─── Information shown ───

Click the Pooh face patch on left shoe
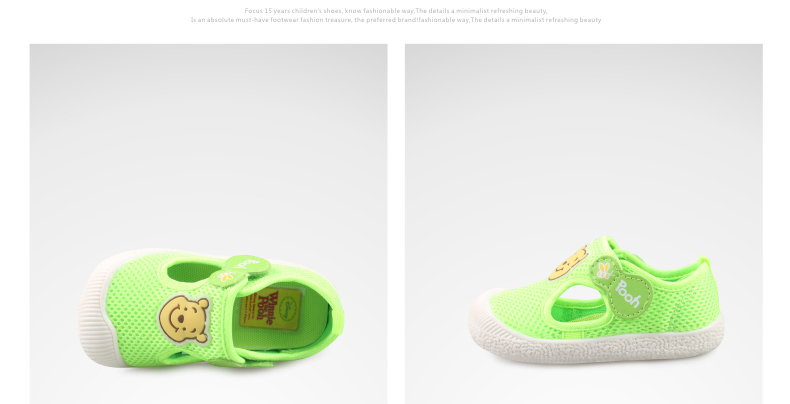790x404 pixels. (184, 320)
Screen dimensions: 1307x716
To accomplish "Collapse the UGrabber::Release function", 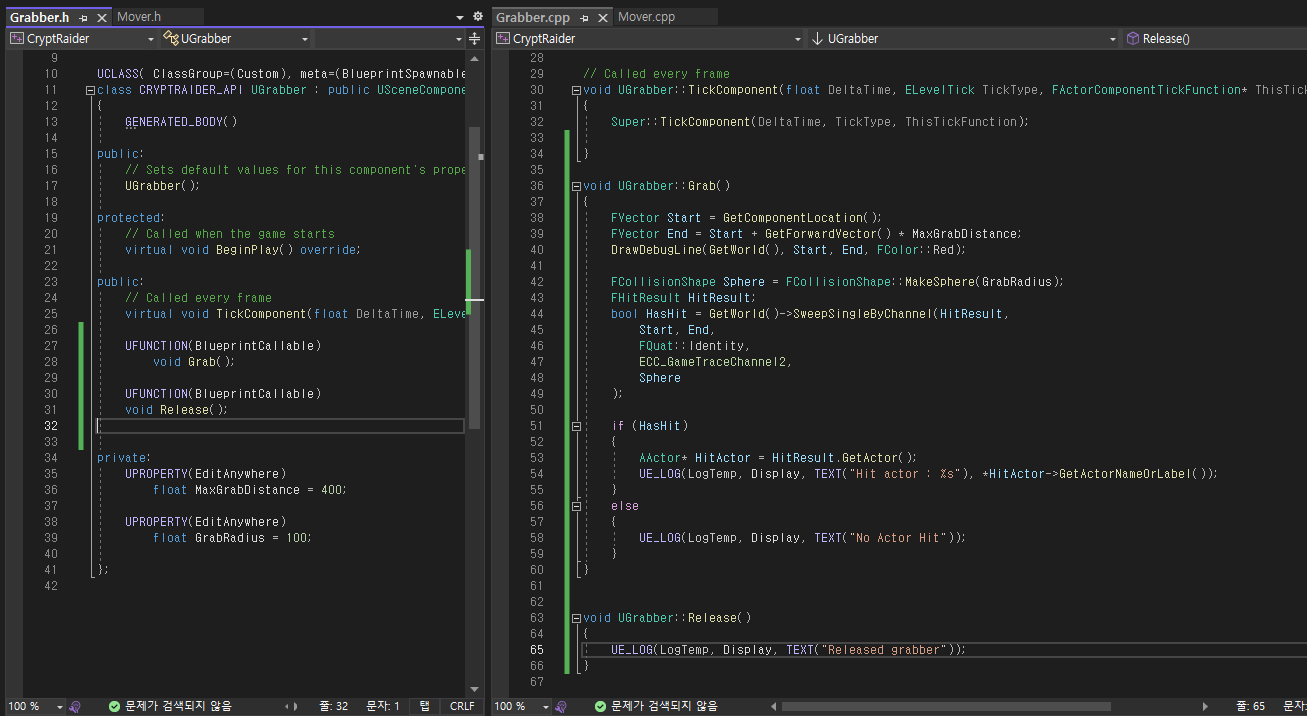I will (x=576, y=618).
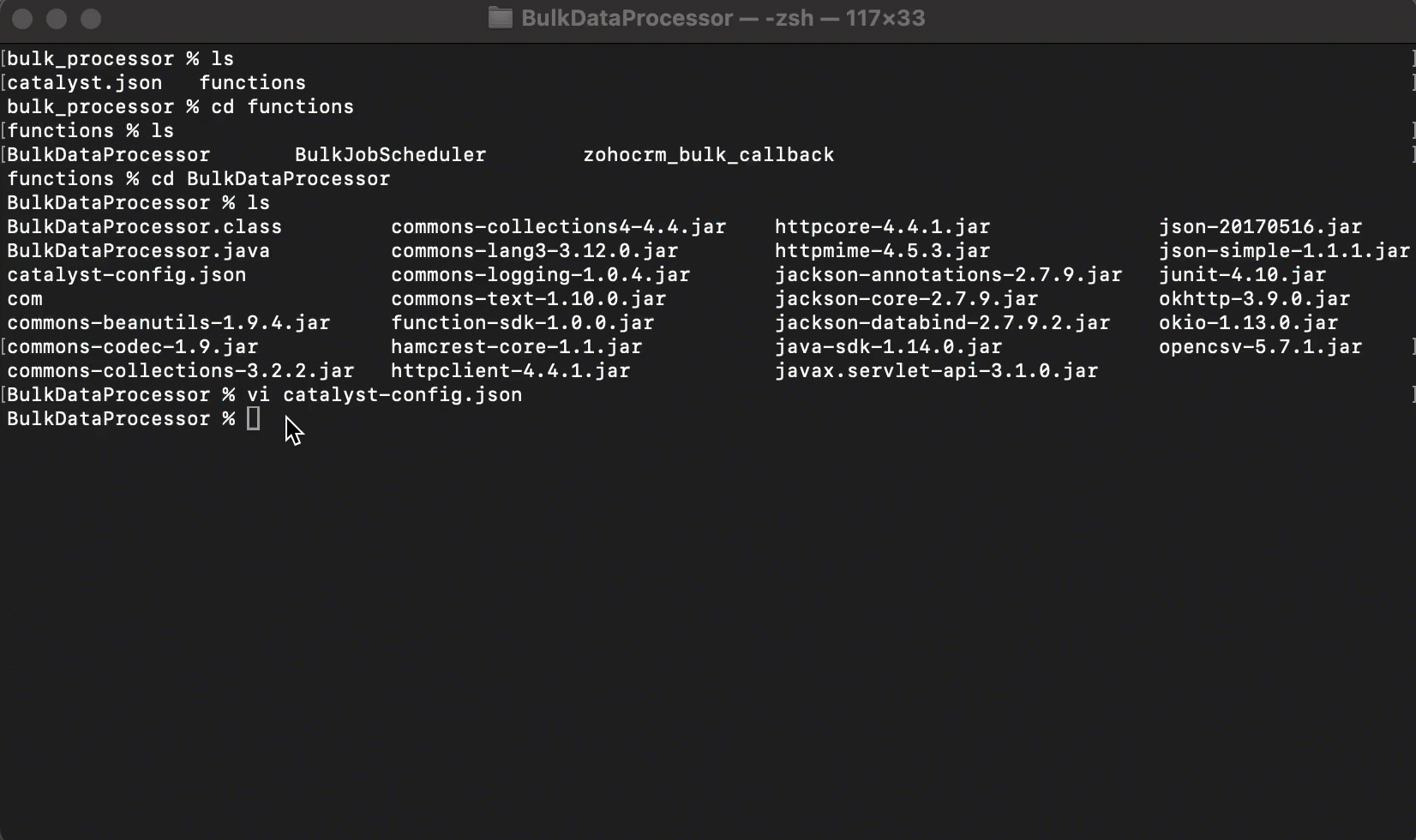Click the function-sdk-1.0.0.jar file name
Viewport: 1416px width, 840px height.
tap(522, 323)
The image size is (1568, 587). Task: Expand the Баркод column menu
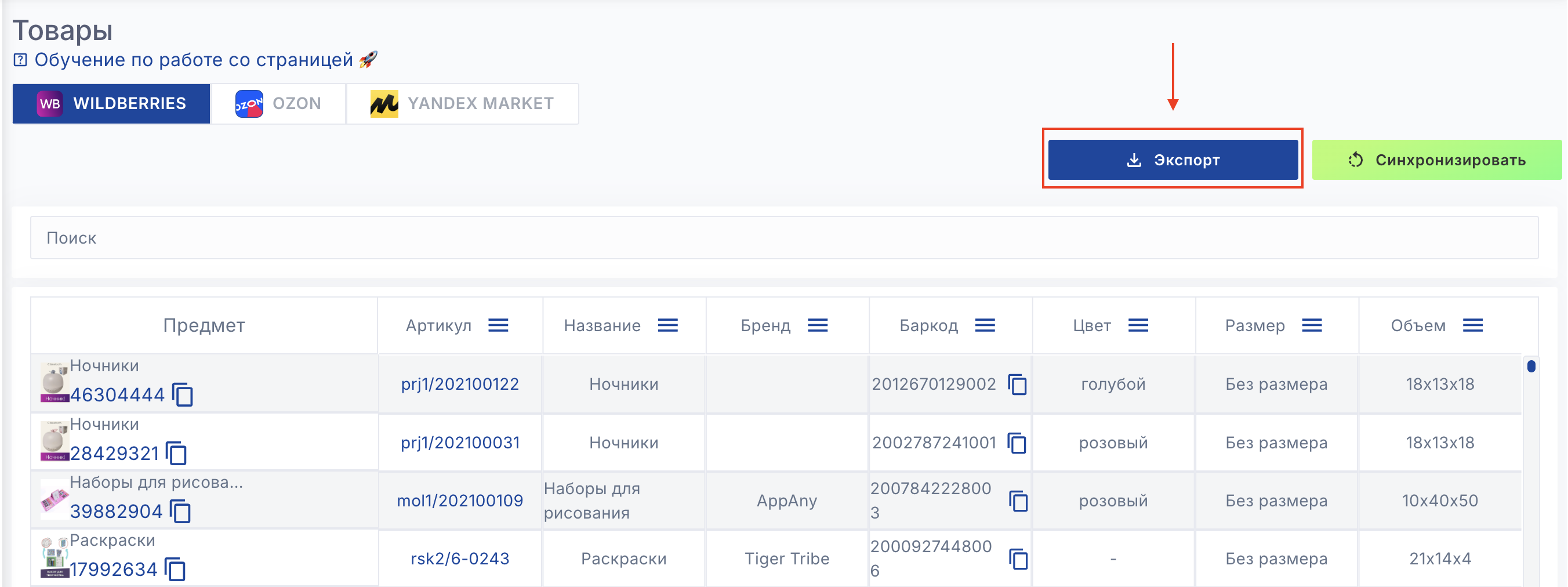(x=985, y=326)
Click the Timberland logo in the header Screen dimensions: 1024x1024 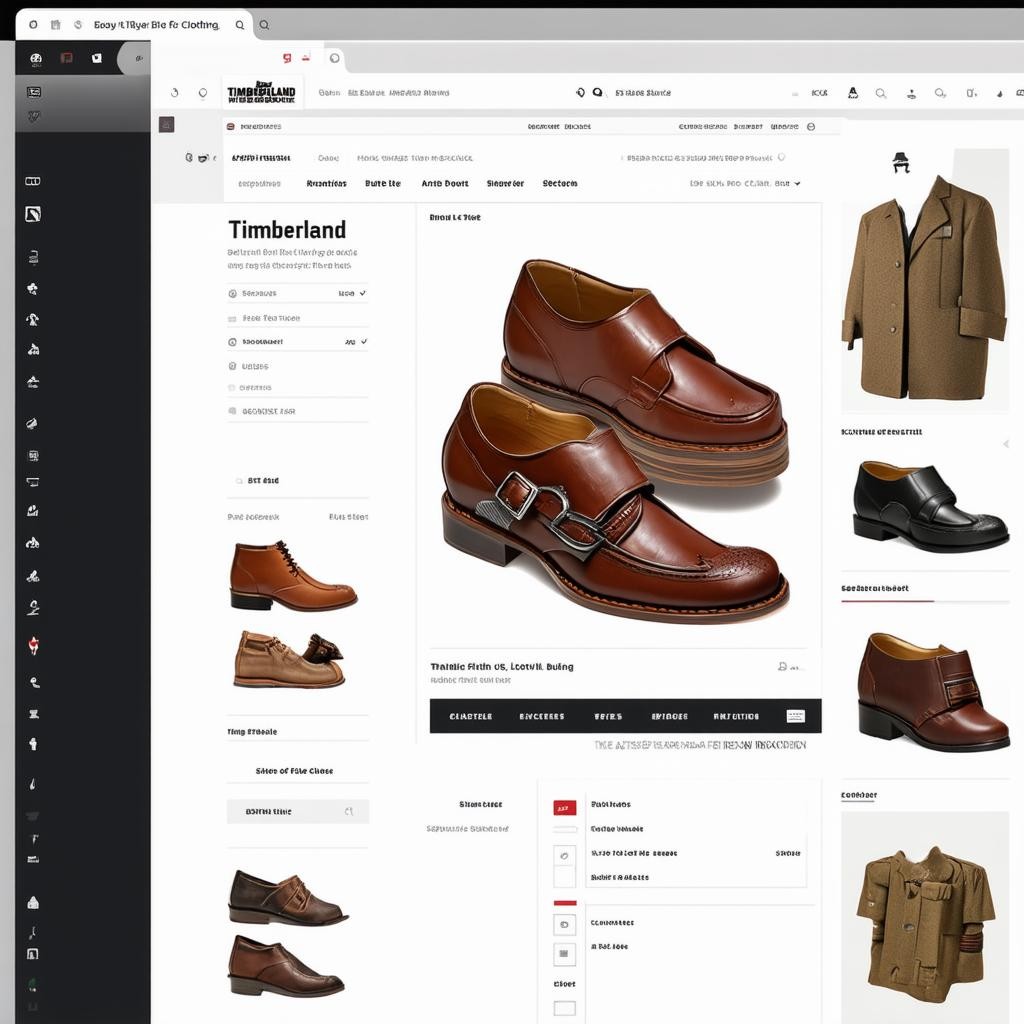(x=261, y=92)
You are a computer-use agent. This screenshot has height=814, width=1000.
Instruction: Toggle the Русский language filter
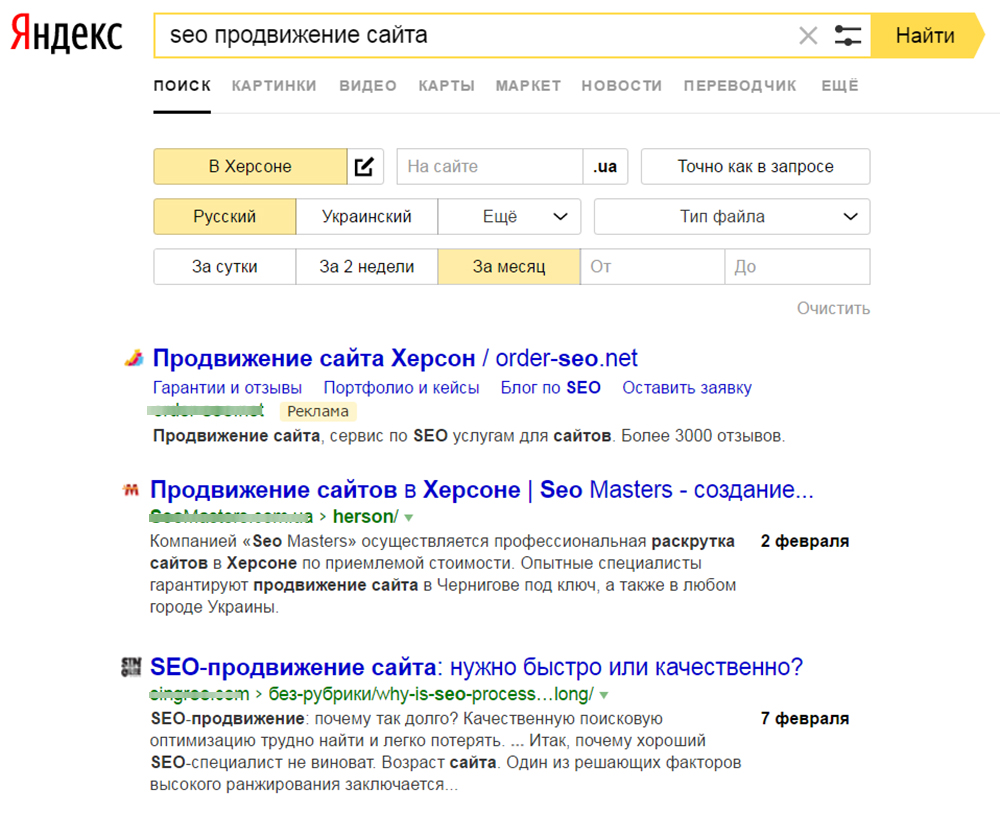point(225,217)
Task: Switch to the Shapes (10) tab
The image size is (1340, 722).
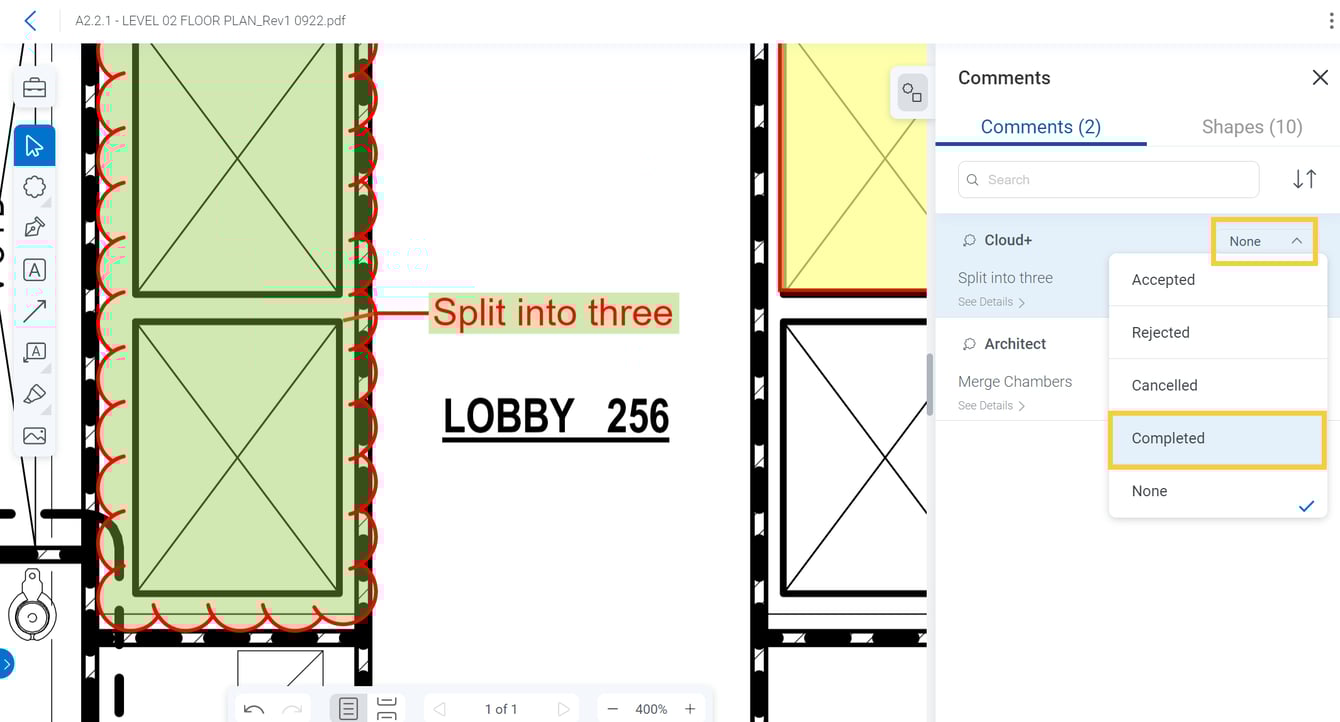Action: (1251, 127)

───

Restate, word for word, each line from the one with "Instruction: Toggle the" to the end of the entries, both included, and keep every picture out.

### Answer below
Instruction: Toggle the Русский language filter
point(225,217)
Task: Switch to the Shapes (10) tab
The image size is (1340, 722).
Action: (1251, 127)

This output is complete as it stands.